Desde ese entonces, la danza norteamericana y sus técnicas, especialmente las derivadas de Cunningham, se expandieron con rapidez. Los setenta y los ochenta son décadas para una penetración en la ideología de la danza europea. A partir de allí, la comunicación de ideas y sentimientos a través del movimiento puro, pero no vacío de contenido, obtuvo un nuevo sentido y una expresión distinta.
Así, desde la revolución que en su momento representó la presencia de Carolyn Carlson, portadora del ideal de Alwin Nikolais, los promotores del concepto novedoso de “danza de autor, hasta la generación de creadores post Cunningham, hijos del contacto improvisado de Steve Paxton, la danza europea adquiere un nuevo gusto francés.

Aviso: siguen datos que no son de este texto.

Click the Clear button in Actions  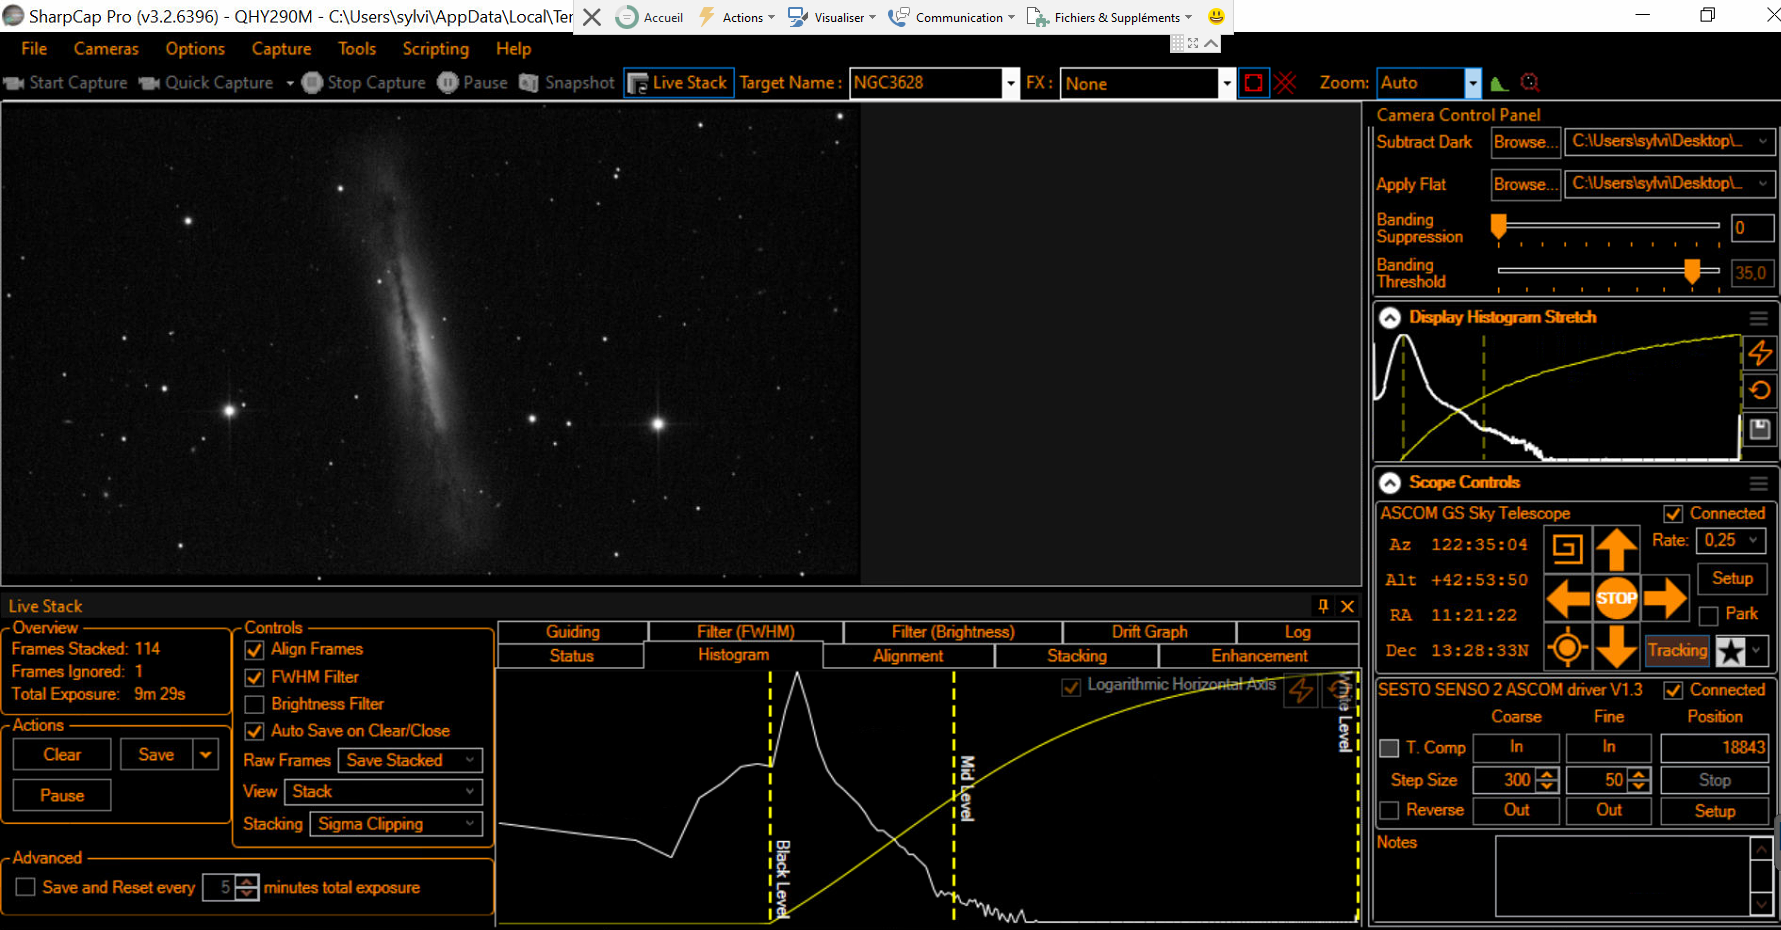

El rescate de la cotidianidad, las formas de relación contemporáneas, cada vez más signadas por el individualismo, la carencia de identidad y la alienación personal que también se torna colectiva, son abordados por la danza gala desde una perspectiva menos dolorosa, donde la reflexión intelectual y el humor se convierten en factores esenciales.

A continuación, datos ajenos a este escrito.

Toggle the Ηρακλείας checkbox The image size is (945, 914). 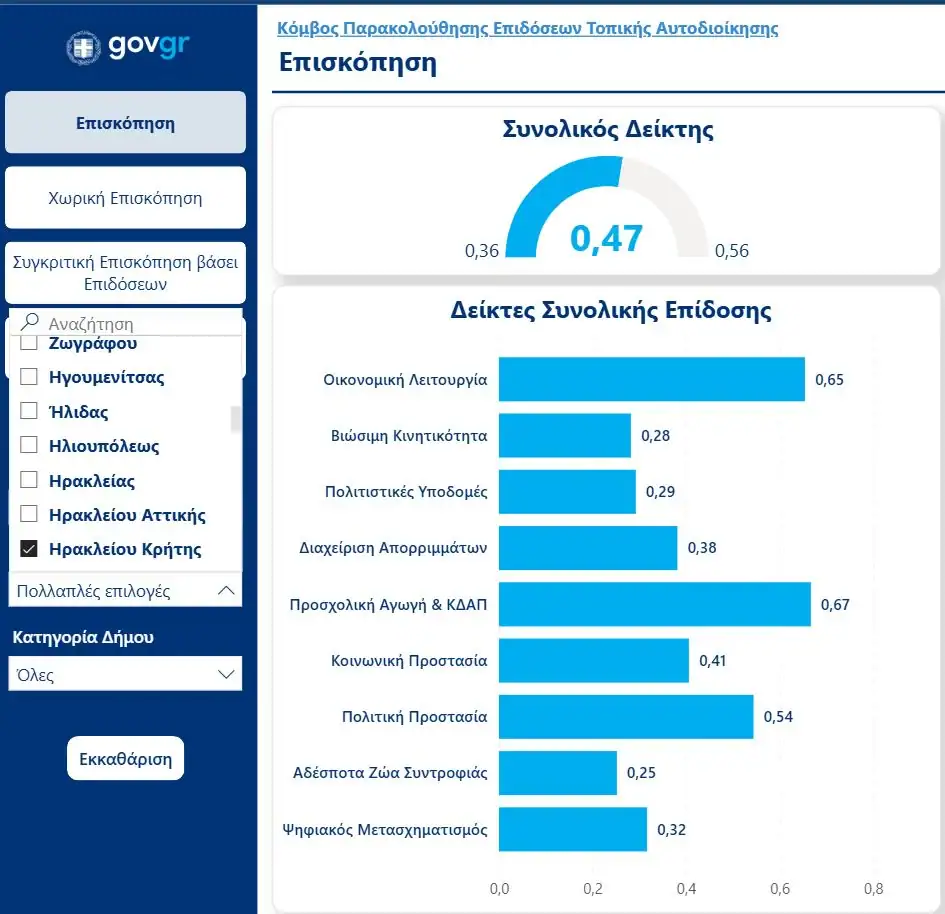tap(29, 481)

El movimiento de la danza contemporánea venezolana ha sido receptor del sentimiento esencialmente humanista que representa el teatro-danza. Desde orígenes distintos, aunque provenientes de la nueva danza europea, sus influencias se convirtieron en realidades concretas, poseedoras de identidades y personalidad propias.
De Pina Bausch surgieron casi directamente y plenos de teatralidad, los conceptos de Carlos Orta, que unidos en una necesidad de investigar en lo esencial latinoamericano, constituyeron los planteamientos fundamentales de este coreógrafo venezolano.

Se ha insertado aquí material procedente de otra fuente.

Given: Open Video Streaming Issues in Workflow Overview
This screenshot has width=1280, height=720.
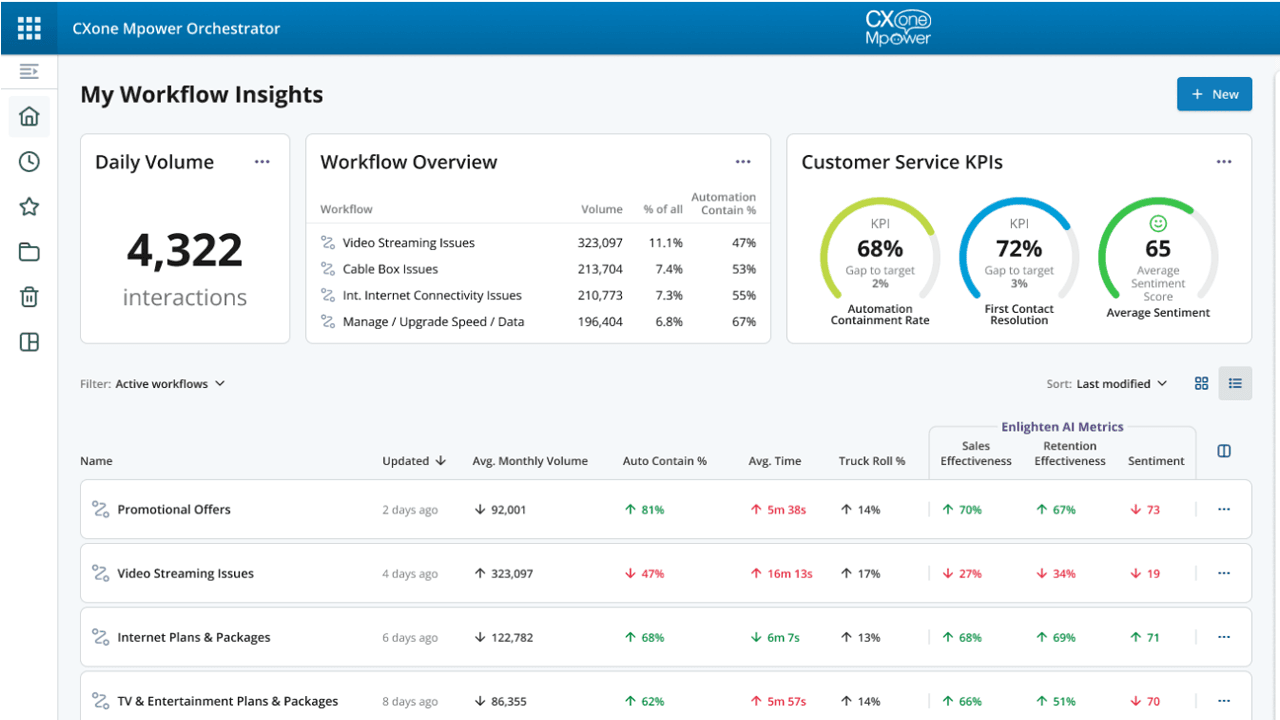Looking at the screenshot, I should pos(406,242).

Adriana Urdaneta, Jacques Broquet y Luz Urdaneta, formados en la vertiente Graham de Inglaterra, representaron una búsqueda de lo teatral a través del movimiento con perfiles autóctonos, orientada por un concepto integral del espectáculo.
También procedente de la misma escuela inglesa, pero con evidentes referencias al neo expresionismo, Julie Barnsley ha investigado dentro de esos códigos expresivos, tras el logro de una danza que sea reflejo de las vivencias y las contradicciones del ser urbano occidental.
Las investigaciones rigurosas de Hercilia López y Norah Parissi, consecuencia de sus irreductibles inconformidades, se tradujeron en propuestas pertinentes y singulares, en adecuación con su entorno e insistiendo en su sentido de universalidad.
De Cunningham y su expresionismo abstracto, devino en particular expresión mística Abelardo Gameche y su danza, ubicada dentro una concepción oriental, aunque desde las visiones culturales de Occidente.
Luis Viana, Miguel Issa y Leyson Ponce, pertenecen a una generación lúcida de autores del teatro-danza nacional, los tres oficiantes durante las complejidades sociales y culturales de finales de siglo. Rafael González hizo lo propio orientado por los conceptos y las técnicas de la danza postmoderna y sus claros intereses por la valoración plástica del movimiento. Juan Carlos Linares, a su vez, se refirmó como un creador butoh, poseedor de espíritu y corporalidad que lo conectan con los específicos orígenes de esta manifestación escénica y un gesto corporal genuino de estas latitudes latinoamericanas con el que se identifica.
Teatro-danza o danza-teatro. Se trata de una expresión diversa aquí y allá. Ha servido de espejo de realidades diferenciadas determinadas por disimiles contextos, y de sentimientos comunes y compartidos pertenecientes a la condición humana.